La buena señora no quería salir. Le quedaban tres años y un día,… y el día era hoy. Calor. La galbana se le había colado por la gatera. Primero se le sentó en el sillón de orejas. Luego se le metió en la cama. Las dos, ella y doña Galbana, sesteaban empapadas en sudor. Indolentes las dos. Por un momento pensó que era bello no pensar. Y dejó de pensar.

Cuando despertó seguía haciendo calor. Plomo fundido. Le dolía la espalda. Cerró los ojos y le tomó la temperatura al aura que la envolvía. Calor, pensó. Y dejó de pensar otro ratito.

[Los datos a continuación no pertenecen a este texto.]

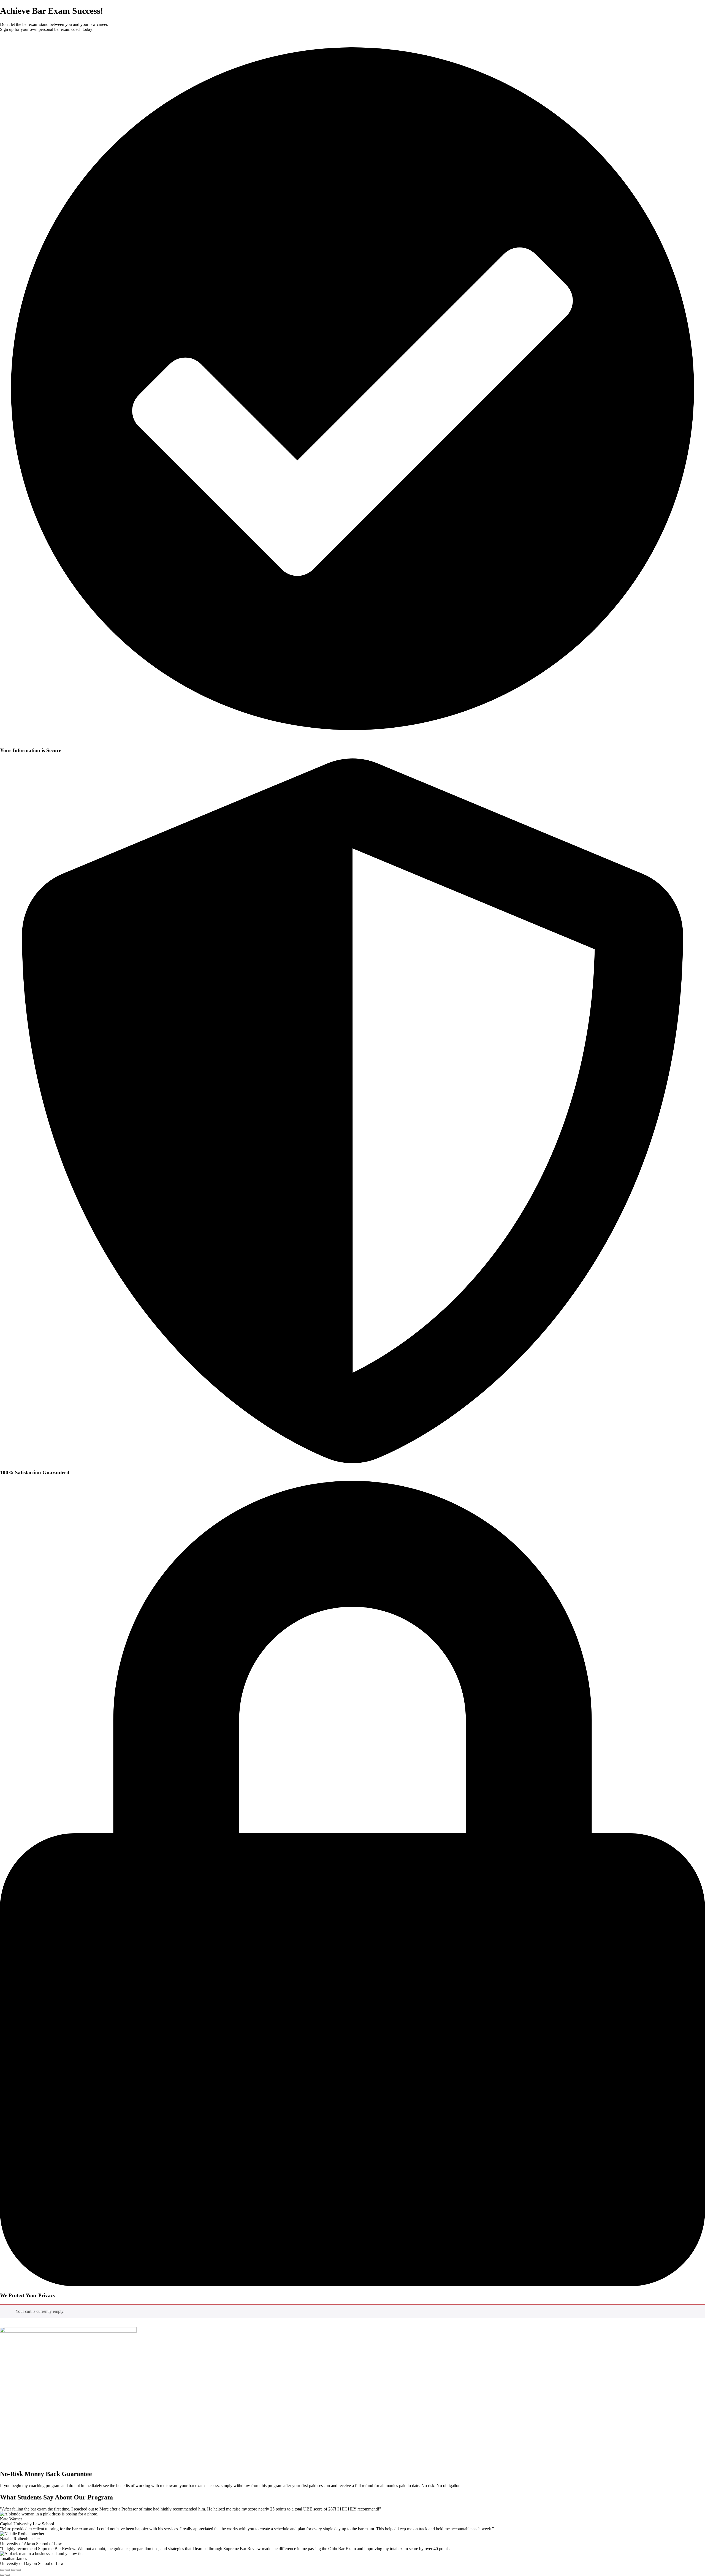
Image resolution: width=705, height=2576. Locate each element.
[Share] (13, 2570)
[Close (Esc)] (19, 2570)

Cuando abrió los ojos, uno detrás de otro, por su orden, sintió las sábanas mojadas, entumecida el ánima. La galbana seguía ahí, acostada como un perro del infierno a los pies de la cama, buscando el tenue alivio del piso. Pensó en escapar. Dejar que ella siguiera durmiendo y que se muriera sola la muy perra. Pero estaba tan cansada…

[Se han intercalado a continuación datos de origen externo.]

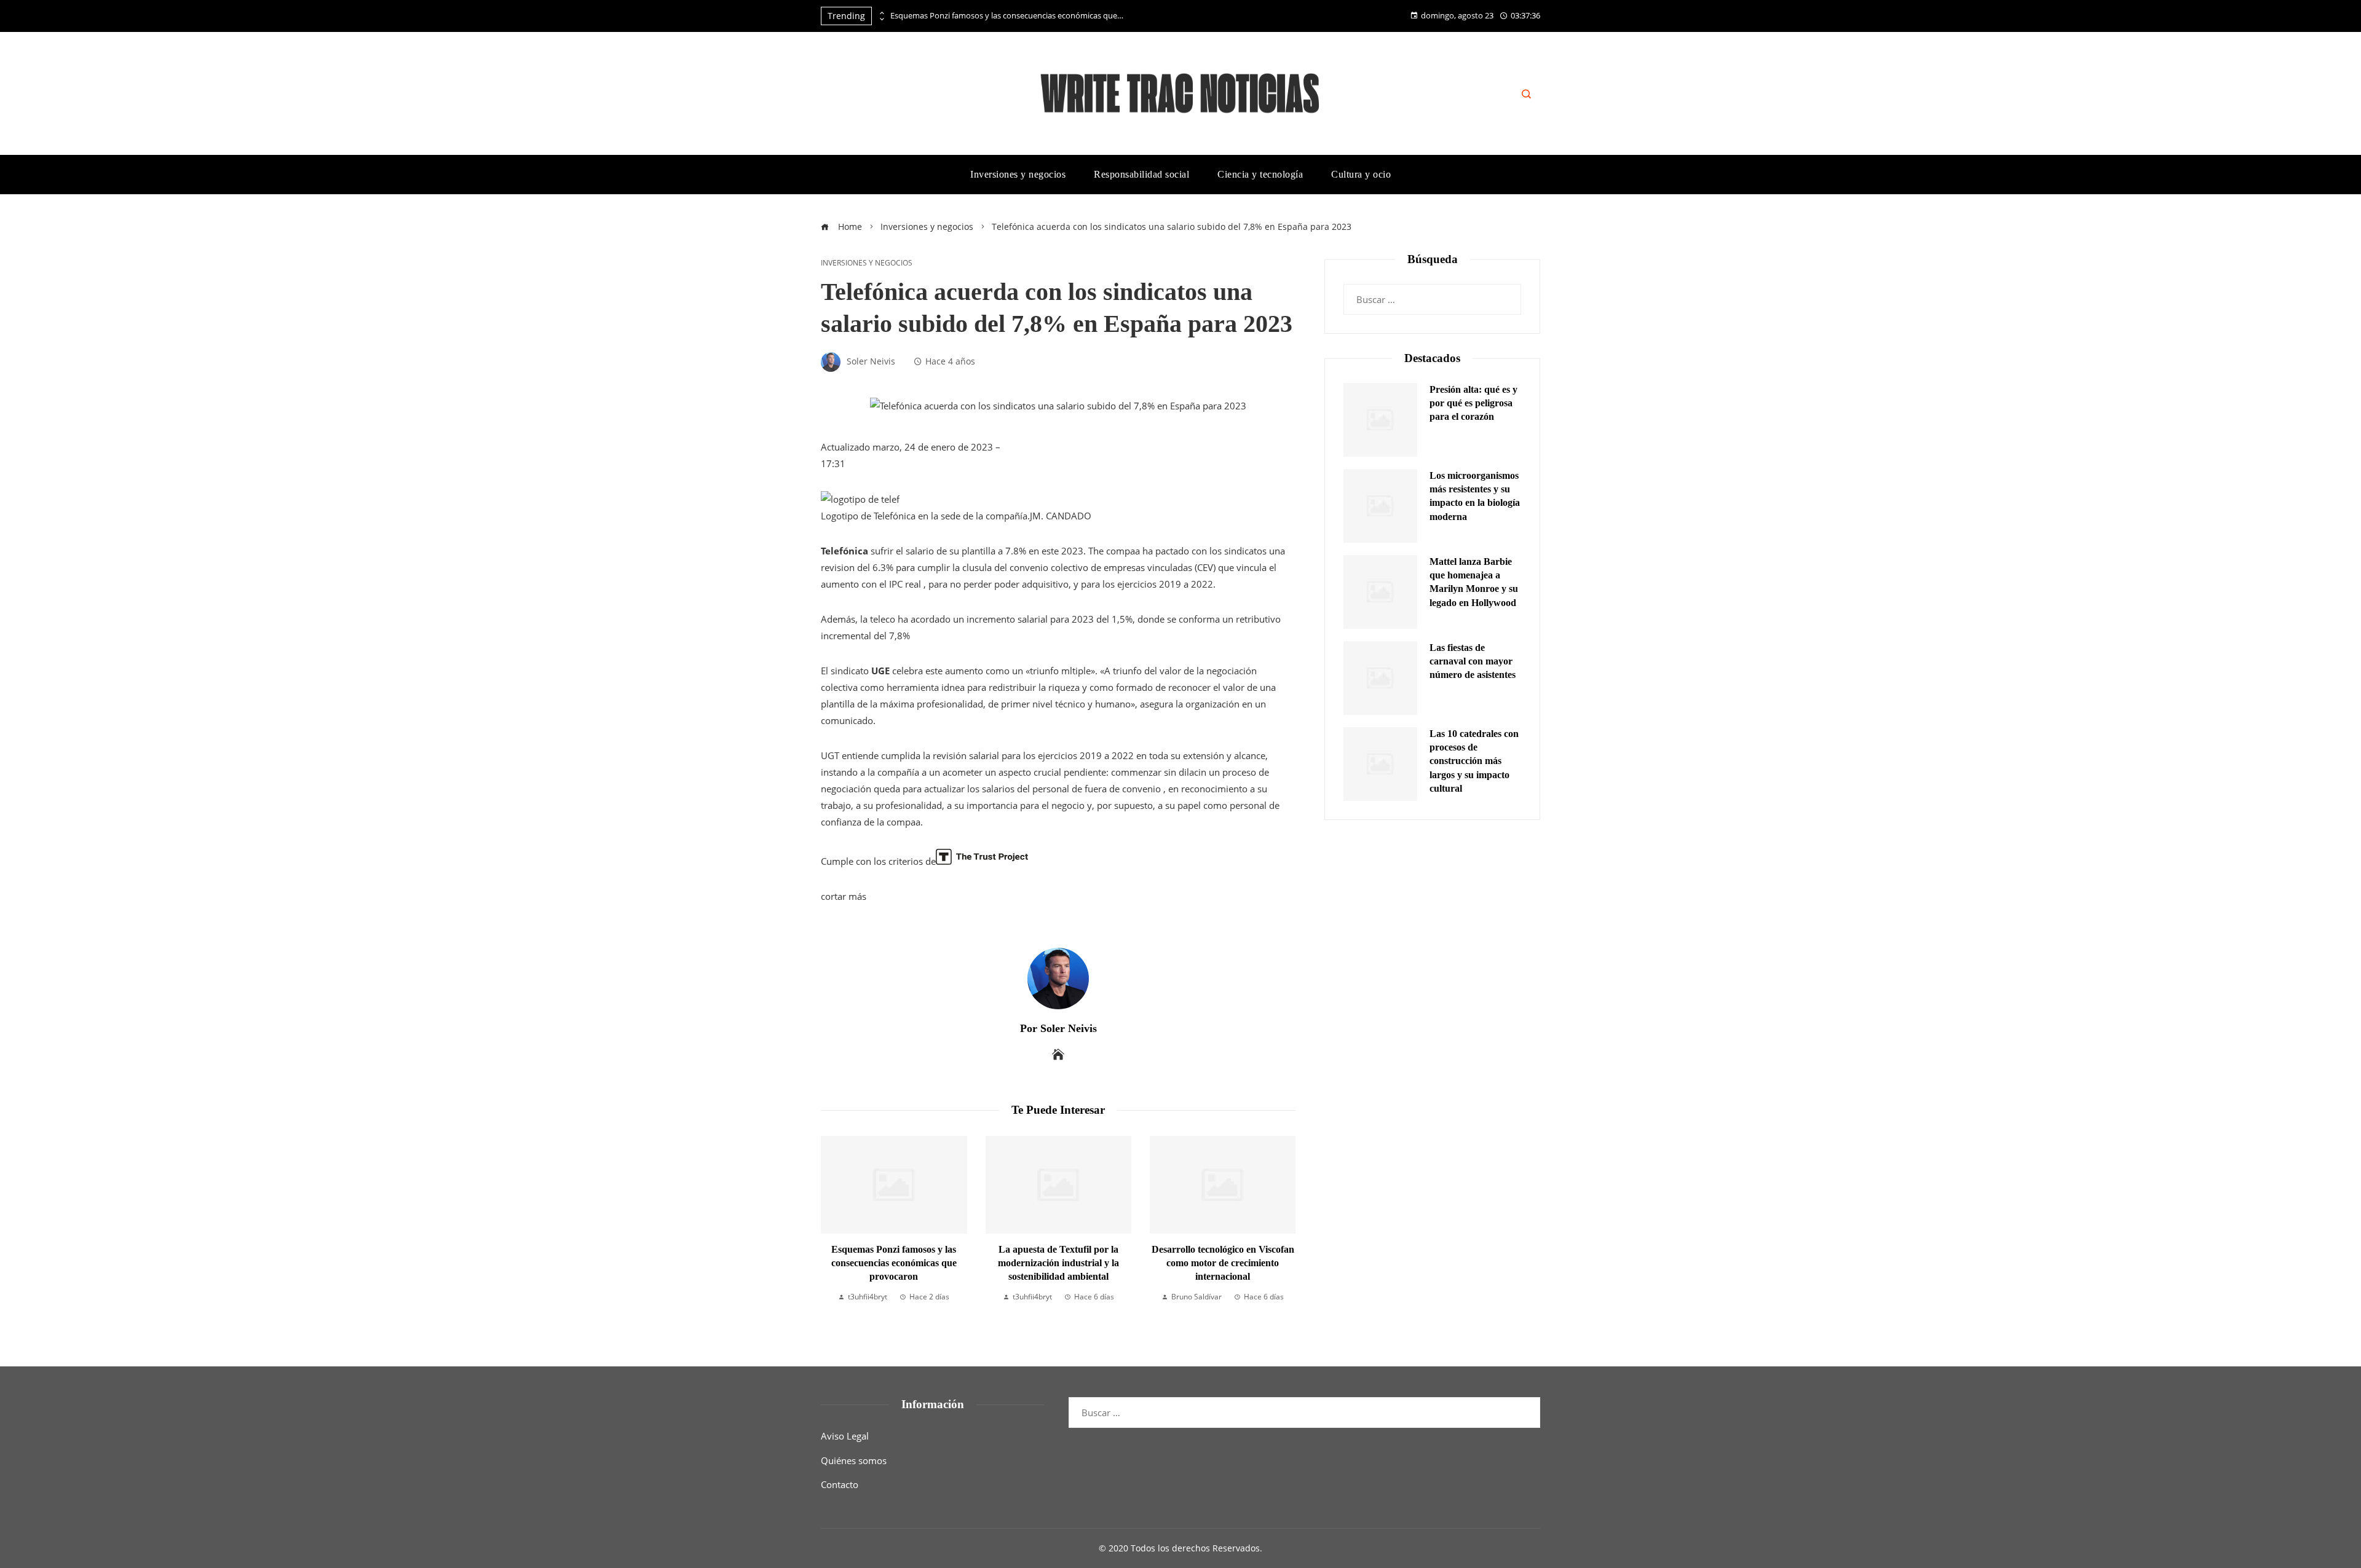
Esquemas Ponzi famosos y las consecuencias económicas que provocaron (1007, 15)
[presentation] (881, 13)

Recordó a su padre. Hule, gazpacho y mortero. Si su padre estuviera allí mataba a la galbana. Su padre era buen cazador. La mataría aunque fuera a mordiscos. Su padre, aquellas tardes de verano, sesteaba en el patio. De tanto en tanto recogía alguna breva de la higuera y bebía vino a morro. Los ojos cerrados y en la mano derecha dos dados. En un rincón la escopeta. Cuando su padre se secaba el sudor lo hacía con un pañuelo blanco siempre inmaculado. ¿Dónde estará aquel pañuelo? ¿Y la escopeta? Si tuviera una escopeta podría ella misma matar a la galbana. Y despertar del todo. Y beber gazpacho. Y salir, en cuanto anocheciera, a la fresca de la calle en cuesta. Cruces de mayo, tardes de junio en cruz. Clavados de calor a la cal. Si su padre viviera… estaría allí, al otro lado de los visillos, tras la reja, bajo la parra, junto a la higuera, secándose el sudor con el pañuelo blanco que su madre le planchaba. Pero ya no pudo pensar más, la galbana, al respirar, se le metió dentro y le quemaba las tripas. Estaba aturdida. No recordaba bien si su padre vivía o había muerto. Oyó ruido en la cocina. Quizá su madre estuviera planchando,… pero su madre sí que estaba muerta. Veinte años encerrada al sol de los atardeceres en un nicho que miraba al sur. Un nicho de cuarta. Cuarta planta. Cuarta calle. Sol de primera superior. Veinte años… o quizá más. Eran ya muchos veranos al sol.

Una leve brisa aleteó en los visillos. La calle aún humeaba. Ni perros ni niños. Tenía sed y los pies descalzos. Su padre le decía: «No andes descalza, hija». Si su padre estuviera allí, tras los visillos, secándose el sudor con su pañuelo blanco, le traería un vaso de agua fría. Y mataría a la galbana. Le llamó dos veces. «¡Papá! ¡Papá!» Nadie contestó. Quiso ver si la galbana seguía acostada. No pudo. Los ojos, sus propios ojos, gordos y encabritados, se le pusieron en contra. Si pudiera beber… En el alféizar un gato tuerto se atusaba los bigotes.

Cuando la buena señora despertó era ya de noche. Tenía hambre, sudor y orín, pero se sintió con algo más de ánimo. Miró debajo de la cama y solo vio el orinal vacío. Se secó el sudor y orinó. Mientras lo hacía buscó en las alturas, por si la galbana se hubiera colgado, como un vampiro, de la lámpara de latón. Tampoco. Quizá su madre estuviera planchando en la cocina. Si su padre estuviera allí le traería brevas de la fresquera y le diría: «Niña, ¡las zapatillas!».

Quitó la mosquitera y se asomó a la calle. El wolframio encendido y las voces primeras del tonto del pueblo. Mañana volverá la galbana. Es hora de cenar. Nadie en la cocina. Nadie junto a la higuera. Pensó en su madre. Veinte años y un día, y el día puede ser hoy. Quizá haya que remover los restos. Quizá fuera conveniente llevarlos al osario. ¿Y si estuviera mojama?